**What to produce:**
What is needed is an exact copy of every record.

**Data section:**
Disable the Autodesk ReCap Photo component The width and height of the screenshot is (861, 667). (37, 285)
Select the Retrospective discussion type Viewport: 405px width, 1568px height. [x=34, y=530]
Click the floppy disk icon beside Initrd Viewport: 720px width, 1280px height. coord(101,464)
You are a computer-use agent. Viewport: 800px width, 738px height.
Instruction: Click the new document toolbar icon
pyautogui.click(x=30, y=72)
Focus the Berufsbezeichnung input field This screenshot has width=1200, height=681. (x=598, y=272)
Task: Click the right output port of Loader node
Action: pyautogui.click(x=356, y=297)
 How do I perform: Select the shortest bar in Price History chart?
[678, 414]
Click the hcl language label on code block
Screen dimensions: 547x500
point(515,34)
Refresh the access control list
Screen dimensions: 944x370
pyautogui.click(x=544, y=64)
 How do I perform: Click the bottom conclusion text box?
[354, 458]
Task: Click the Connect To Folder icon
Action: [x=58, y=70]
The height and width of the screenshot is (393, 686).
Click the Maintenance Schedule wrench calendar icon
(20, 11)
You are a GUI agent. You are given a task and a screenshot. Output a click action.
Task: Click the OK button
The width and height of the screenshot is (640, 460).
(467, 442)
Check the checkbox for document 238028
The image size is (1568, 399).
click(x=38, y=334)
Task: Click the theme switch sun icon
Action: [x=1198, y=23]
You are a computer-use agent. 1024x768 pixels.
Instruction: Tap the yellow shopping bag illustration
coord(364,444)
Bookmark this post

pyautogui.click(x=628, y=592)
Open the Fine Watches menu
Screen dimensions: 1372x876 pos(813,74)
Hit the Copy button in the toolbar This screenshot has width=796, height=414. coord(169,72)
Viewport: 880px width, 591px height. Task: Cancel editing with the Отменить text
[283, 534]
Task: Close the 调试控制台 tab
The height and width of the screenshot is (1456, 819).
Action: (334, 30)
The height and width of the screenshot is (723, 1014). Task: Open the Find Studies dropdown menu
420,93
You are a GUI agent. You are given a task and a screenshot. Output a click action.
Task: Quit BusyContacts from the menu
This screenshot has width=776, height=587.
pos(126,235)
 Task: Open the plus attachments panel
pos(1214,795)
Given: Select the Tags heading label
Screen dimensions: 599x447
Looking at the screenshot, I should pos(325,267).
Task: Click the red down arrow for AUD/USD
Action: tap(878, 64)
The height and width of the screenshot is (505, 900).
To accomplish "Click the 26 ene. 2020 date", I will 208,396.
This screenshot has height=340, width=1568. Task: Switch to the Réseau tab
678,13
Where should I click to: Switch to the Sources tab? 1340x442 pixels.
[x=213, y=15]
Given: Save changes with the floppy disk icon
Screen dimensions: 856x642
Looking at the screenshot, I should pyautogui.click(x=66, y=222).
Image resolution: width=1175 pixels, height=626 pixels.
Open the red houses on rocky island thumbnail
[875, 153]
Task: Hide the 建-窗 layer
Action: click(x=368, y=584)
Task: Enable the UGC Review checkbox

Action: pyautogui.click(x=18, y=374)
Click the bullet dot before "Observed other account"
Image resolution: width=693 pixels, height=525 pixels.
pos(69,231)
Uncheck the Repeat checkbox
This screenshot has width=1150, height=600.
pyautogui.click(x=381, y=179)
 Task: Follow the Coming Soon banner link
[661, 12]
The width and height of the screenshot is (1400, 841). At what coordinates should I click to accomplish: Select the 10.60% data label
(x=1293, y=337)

**Output for this task:**
Disable the Autodesk ReCap Photo component The width and height of the screenshot is (861, 667). (37, 285)
Select the Retrospective discussion type Viewport: 405px width, 1568px height. [x=34, y=530]
Click the floppy disk icon beside Initrd Viewport: 720px width, 1280px height. coord(101,464)
You are a computer-use agent. Viewport: 800px width, 738px height.
Instruction: Click the new document toolbar icon
pyautogui.click(x=30, y=72)
Focus the Berufsbezeichnung input field This screenshot has width=1200, height=681. (x=598, y=272)
Task: Click the right output port of Loader node
Action: pyautogui.click(x=356, y=297)
 How do I perform: Select the shortest bar in Price History chart?
[678, 414]
Click the hcl language label on code block
Screen dimensions: 547x500
point(515,34)
Refresh the access control list
Screen dimensions: 944x370
pyautogui.click(x=544, y=64)
 How do I perform: Click the bottom conclusion text box?
[354, 458]
Task: Click the Connect To Folder icon
Action: [x=58, y=70]
The height and width of the screenshot is (393, 686).
Click the Maintenance Schedule wrench calendar icon
(20, 11)
You are a GUI agent. You are given a task and a screenshot. Output a click action.
Task: Click the OK button
The width and height of the screenshot is (640, 460).
(467, 442)
Check the checkbox for document 238028
The image size is (1568, 399).
click(x=38, y=334)
Task: Click the theme switch sun icon
Action: [x=1198, y=23]
You are a computer-use agent. 1024x768 pixels.
Instruction: Tap the yellow shopping bag illustration
coord(364,444)
Bookmark this post

pyautogui.click(x=628, y=592)
Open the Fine Watches menu
Screen dimensions: 1372x876 pos(813,74)
Hit the Copy button in the toolbar This screenshot has width=796, height=414. coord(169,72)
Viewport: 880px width, 591px height. Task: Cancel editing with the Отменить text
[283, 534]
Task: Close the 调试控制台 tab
The height and width of the screenshot is (1456, 819).
Action: (334, 30)
The height and width of the screenshot is (723, 1014). Task: Open the Find Studies dropdown menu
420,93
You are a GUI agent. You are given a task and a screenshot. Output a click action.
Task: Quit BusyContacts from the menu
This screenshot has width=776, height=587.
pos(126,235)
 Task: Open the plus attachments panel
pos(1214,795)
Given: Select the Tags heading label
Screen dimensions: 599x447
Looking at the screenshot, I should pos(325,267).
Task: Click the red down arrow for AUD/USD
Action: tap(878, 64)
The height and width of the screenshot is (505, 900).
To accomplish "Click the 26 ene. 2020 date", I will 208,396.
This screenshot has height=340, width=1568. Task: Switch to the Réseau tab
678,13
Where should I click to: Switch to the Sources tab? 1340x442 pixels.
[x=213, y=15]
Given: Save changes with the floppy disk icon
Screen dimensions: 856x642
Looking at the screenshot, I should pyautogui.click(x=66, y=222).
Image resolution: width=1175 pixels, height=626 pixels.
Open the red houses on rocky island thumbnail
[875, 153]
Task: Hide the 建-窗 layer
Action: click(x=368, y=584)
Task: Enable the UGC Review checkbox

Action: pyautogui.click(x=18, y=374)
Click the bullet dot before "Observed other account"
Image resolution: width=693 pixels, height=525 pixels.
pos(69,231)
Uncheck the Repeat checkbox
This screenshot has width=1150, height=600.
pyautogui.click(x=381, y=179)
 Task: Follow the Coming Soon banner link
[661, 12]
The width and height of the screenshot is (1400, 841). At what coordinates should I click to accomplish: Select the 10.60% data label
(x=1293, y=337)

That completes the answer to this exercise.